InWestWeTrust wrote:Easy fix to the "but the bad teams will stay bad" argument.
Same idea but instead have it be a 3 on 3 style tournament where each team picks 3 people front their front office to participate.
Then star-based teams would prosper here and it still doesn't motivate players to play for a lost season or even to try in the tourney. The latter can be fixed by giving monetary awards for advancing in each round, but it's still flawed.
A better idea is to use a weighted ranking system:
If you're a lottery team, the higher your seed is, the higher you go in the draft.
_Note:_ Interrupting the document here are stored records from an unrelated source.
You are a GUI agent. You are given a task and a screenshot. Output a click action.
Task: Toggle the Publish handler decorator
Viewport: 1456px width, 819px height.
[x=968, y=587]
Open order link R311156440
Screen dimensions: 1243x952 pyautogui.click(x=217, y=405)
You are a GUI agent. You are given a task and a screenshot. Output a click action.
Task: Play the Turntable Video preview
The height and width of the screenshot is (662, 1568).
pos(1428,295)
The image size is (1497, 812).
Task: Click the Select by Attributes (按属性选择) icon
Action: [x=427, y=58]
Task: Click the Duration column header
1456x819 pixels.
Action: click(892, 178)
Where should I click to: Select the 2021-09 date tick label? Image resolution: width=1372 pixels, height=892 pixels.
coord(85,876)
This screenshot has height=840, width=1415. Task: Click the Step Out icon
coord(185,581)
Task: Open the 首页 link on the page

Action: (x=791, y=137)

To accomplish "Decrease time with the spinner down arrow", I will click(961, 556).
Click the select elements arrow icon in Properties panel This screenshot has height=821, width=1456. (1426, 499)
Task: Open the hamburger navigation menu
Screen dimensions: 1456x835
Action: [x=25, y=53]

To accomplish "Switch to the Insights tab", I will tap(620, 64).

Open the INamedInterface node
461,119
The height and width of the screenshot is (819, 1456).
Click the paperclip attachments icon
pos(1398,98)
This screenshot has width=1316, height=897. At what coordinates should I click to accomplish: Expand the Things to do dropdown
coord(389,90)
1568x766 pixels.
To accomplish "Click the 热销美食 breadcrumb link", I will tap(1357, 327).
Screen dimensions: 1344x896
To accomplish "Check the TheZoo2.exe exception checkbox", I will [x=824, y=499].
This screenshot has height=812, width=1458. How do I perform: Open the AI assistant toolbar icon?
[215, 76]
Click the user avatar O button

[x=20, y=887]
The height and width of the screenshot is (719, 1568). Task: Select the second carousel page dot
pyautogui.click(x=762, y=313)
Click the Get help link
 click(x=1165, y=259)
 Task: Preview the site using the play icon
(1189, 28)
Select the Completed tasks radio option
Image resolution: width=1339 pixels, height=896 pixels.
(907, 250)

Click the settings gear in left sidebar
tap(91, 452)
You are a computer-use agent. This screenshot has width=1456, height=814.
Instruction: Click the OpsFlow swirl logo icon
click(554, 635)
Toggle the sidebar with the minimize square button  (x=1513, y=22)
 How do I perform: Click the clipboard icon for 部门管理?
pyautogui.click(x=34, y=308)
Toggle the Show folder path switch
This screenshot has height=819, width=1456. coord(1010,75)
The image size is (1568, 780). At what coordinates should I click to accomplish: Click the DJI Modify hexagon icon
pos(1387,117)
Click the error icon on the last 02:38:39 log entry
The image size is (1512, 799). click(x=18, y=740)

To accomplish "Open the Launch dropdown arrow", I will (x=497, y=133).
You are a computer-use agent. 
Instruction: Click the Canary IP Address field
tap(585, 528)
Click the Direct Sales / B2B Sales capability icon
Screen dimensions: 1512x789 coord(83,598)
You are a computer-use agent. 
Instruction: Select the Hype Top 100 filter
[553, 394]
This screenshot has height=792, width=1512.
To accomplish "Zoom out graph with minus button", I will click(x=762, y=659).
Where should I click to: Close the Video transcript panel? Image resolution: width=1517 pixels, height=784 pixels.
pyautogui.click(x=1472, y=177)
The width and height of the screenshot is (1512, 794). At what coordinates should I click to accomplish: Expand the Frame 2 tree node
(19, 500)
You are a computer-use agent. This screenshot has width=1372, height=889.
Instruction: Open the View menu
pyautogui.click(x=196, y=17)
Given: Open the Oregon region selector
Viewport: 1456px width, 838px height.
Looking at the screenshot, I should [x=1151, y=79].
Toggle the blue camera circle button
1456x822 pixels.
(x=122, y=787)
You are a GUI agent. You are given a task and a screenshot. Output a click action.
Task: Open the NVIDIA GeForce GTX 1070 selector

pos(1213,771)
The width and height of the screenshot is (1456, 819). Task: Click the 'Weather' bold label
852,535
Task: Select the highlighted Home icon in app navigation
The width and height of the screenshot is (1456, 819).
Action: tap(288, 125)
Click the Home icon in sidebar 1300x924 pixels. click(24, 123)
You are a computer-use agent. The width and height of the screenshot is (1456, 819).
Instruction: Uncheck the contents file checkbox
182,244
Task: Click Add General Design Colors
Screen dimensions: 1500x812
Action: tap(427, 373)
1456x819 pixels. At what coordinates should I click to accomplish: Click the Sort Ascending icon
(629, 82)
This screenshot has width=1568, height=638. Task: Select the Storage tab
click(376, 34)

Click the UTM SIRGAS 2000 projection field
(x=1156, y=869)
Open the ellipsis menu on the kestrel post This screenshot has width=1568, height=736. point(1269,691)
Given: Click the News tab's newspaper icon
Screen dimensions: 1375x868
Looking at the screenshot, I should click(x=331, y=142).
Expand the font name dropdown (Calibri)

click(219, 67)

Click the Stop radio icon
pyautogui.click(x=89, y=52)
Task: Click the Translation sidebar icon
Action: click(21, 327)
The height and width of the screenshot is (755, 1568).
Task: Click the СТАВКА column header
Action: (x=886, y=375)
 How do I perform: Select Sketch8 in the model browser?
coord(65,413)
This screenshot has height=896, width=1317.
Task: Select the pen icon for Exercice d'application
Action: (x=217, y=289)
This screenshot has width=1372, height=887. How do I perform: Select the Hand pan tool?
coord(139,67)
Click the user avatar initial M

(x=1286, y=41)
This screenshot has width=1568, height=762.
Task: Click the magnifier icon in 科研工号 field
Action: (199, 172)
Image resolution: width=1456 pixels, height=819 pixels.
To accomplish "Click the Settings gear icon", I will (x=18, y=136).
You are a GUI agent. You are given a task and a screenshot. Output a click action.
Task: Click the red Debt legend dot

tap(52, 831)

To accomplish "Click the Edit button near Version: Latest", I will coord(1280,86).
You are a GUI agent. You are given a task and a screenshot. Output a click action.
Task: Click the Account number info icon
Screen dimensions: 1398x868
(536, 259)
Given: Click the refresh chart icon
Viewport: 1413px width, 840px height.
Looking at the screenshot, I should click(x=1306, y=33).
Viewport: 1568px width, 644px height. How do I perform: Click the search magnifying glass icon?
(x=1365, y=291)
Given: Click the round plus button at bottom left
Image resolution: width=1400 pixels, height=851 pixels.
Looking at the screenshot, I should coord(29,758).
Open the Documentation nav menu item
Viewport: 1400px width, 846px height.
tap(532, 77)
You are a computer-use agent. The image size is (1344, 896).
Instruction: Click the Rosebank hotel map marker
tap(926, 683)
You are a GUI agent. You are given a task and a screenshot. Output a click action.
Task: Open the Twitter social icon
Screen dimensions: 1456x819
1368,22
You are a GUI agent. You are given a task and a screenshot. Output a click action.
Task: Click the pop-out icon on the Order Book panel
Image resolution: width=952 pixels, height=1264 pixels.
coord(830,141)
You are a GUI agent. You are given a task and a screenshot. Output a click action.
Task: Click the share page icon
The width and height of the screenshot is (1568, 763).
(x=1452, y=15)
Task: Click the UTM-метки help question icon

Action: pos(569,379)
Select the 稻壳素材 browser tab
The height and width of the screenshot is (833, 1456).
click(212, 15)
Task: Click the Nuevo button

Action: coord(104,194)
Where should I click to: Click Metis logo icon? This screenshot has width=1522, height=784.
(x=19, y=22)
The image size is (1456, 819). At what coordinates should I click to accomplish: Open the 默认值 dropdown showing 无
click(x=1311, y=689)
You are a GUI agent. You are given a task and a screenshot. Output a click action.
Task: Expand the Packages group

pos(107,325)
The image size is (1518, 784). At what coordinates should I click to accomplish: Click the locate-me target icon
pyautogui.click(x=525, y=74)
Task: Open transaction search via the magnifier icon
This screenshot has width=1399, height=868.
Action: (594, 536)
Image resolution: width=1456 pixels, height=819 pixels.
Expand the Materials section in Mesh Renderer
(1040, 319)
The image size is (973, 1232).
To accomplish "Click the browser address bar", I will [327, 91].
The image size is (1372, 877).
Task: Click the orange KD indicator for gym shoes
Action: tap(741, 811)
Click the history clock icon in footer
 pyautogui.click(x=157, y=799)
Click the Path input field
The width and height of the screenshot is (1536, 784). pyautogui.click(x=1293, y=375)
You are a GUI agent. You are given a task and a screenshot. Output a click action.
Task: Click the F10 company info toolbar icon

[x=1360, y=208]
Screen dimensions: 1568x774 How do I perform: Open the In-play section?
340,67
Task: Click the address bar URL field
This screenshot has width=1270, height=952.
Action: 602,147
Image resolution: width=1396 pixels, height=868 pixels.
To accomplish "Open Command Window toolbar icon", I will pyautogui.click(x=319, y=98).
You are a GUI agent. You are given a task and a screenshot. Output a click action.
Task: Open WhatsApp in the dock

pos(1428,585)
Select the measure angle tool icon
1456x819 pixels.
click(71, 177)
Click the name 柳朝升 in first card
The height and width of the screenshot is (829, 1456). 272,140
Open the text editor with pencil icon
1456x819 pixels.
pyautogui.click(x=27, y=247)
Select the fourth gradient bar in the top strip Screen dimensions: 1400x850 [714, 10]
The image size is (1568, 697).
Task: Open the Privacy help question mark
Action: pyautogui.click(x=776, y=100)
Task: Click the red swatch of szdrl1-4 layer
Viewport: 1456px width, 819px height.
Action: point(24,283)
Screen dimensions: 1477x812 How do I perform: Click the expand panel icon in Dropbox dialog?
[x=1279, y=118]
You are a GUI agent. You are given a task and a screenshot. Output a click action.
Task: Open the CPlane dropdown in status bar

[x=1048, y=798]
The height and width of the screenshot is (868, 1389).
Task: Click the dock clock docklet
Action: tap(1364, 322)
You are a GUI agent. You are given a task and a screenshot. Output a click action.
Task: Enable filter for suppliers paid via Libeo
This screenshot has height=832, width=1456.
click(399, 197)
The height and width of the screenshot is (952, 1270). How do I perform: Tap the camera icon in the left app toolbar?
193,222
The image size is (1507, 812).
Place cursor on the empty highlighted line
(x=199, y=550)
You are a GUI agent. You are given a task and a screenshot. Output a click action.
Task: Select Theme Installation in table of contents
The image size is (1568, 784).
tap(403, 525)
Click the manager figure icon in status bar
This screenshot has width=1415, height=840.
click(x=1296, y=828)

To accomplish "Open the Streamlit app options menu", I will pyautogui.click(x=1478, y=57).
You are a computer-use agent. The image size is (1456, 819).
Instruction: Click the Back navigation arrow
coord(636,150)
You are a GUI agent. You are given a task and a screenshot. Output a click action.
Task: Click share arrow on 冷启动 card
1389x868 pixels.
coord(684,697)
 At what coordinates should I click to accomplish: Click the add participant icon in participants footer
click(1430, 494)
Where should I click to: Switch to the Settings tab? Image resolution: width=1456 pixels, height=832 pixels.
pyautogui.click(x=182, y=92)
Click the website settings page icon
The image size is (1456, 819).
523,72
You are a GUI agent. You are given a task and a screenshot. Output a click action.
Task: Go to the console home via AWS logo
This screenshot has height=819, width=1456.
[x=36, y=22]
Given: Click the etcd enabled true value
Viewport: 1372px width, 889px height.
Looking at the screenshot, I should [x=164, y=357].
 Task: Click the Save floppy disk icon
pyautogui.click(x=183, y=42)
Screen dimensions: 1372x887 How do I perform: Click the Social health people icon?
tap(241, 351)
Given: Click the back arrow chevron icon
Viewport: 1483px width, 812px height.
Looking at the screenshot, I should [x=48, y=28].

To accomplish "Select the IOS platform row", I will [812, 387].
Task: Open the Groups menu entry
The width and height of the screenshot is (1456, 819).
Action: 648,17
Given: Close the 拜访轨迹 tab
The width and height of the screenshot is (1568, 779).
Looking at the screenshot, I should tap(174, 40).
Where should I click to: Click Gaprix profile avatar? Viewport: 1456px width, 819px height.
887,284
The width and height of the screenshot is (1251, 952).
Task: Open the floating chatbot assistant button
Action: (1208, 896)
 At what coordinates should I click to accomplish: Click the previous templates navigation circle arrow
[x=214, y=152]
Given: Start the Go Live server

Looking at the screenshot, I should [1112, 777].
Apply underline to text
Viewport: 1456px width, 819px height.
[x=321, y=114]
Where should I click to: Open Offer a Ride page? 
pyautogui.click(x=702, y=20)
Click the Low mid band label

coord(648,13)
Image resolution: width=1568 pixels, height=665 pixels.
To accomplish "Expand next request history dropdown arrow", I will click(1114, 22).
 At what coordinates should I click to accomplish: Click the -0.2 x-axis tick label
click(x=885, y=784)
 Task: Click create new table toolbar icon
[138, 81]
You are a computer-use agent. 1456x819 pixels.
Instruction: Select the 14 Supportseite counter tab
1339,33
If you're a lottery team, your draft ranking is also boosted by having a lower ranked seed in the last 2-3 years.A team that gets a high pick (1-4) would look like:
Year 1: 30th seed, Year 2: 30th seed, Year 3 (current year): 18th seed
Indicating that the team was struggling, but is beginning to put it together. You create an environment where a young star has a chance to make the playoffs in the next few years and the team deserves to be rewarded for sucking so long and trying to put together a winner.A team drafting at a mid-high pick (5-10) would look like:
A: yr 1: 30th, yr 2: 30th, yr 3: 30th
B: yr 1: 20th, yr 2: 17th, yr 3: 18th
It discourages tanking on the year of the draft. In case A, a perennial bad team still gets a decent pick, but their pick is further away from the top the more they suck that year. At the same time, a treadmill team that can't get over the hump has the chance to add a decent pick. They don't need to resort to tanking.A team that gets a low lottery pick:
yr 1: 1st seed, yr 2: 2nd seed, yr 3: 29th seed
Going from a top team to a bottom team may mean their star player was injured or walked or retired. In any case, they don't immediately deserve another high lotto pick in the next season when they were already gifted a chance.